[The Seven Great Monarchies Of The Ancient Eastern World, Vol 3. (of 7): Media by George Rawlinson]@TWC D-Link book
The Seven Great Monarchies Of The Ancient Eastern World, Vol 3. (of 7): Media

CHAPTER VI
6/84

Whether these races generally retained any tradition of their origin, we do not know; but a tribe which in the time of Herodotus dwelt still further to the west than even the Maedi--to wit, the Sigynnae, who occupied the tract between the Adriatic and the Danube--had a very distinct belief in their Median descent, a belief confirmed by the resemblance which their national dress bore to that of the Medes.

Herodotus, who relates these facts concerning them, appends an expression of his astonishment at the circumstance that emigrants from Media should have proceeded to such a distance from their original home; how it had been brought about he could not conceive.

"Still," he sagaciously remarks, "nothing is impossible in the long lapse of ages." A further argument in favor of the early development of Median power, and the great importance of the nation in Western Asia at a period anterior to the ninth century, is derivable from the ancient legends of the Greeks, which seem to have designated the Medes under the two eponyms of Medea and Andromeda.
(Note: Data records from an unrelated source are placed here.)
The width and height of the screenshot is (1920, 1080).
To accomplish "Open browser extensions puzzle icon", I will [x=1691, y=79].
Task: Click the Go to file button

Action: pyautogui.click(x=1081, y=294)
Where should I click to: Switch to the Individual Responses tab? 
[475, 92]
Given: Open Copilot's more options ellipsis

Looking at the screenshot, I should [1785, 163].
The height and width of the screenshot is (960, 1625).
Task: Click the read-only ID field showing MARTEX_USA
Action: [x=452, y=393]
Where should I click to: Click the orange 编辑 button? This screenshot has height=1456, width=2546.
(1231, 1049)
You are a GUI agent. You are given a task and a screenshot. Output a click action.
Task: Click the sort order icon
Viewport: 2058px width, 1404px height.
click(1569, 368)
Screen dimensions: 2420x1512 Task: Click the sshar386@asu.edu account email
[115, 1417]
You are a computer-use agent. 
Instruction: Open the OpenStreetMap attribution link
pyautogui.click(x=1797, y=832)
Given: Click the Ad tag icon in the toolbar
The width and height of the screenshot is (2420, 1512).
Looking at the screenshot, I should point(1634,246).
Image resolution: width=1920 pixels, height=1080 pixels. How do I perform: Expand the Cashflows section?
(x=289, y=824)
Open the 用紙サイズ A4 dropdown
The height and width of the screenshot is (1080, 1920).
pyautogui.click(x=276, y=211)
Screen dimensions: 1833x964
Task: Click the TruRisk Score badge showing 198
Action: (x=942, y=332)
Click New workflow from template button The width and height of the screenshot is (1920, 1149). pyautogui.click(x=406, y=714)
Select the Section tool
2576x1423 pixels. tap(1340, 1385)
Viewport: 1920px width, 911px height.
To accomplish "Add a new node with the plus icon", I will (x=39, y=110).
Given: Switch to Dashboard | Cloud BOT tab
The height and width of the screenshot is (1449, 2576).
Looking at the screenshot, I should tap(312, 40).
These legends indeed do not admit of being dated with any accuracy; but as they are of a primitive type, and probably older than Homer, we cannot well assign them to an age later than b.c.1000.

Now they connect the Median name with the two countries of Syria and Colchis, countries remote from each other, and neither of them sufficiently near the true Median territory to be held from it, unless at a time when the Medes were in possession of something like an empire.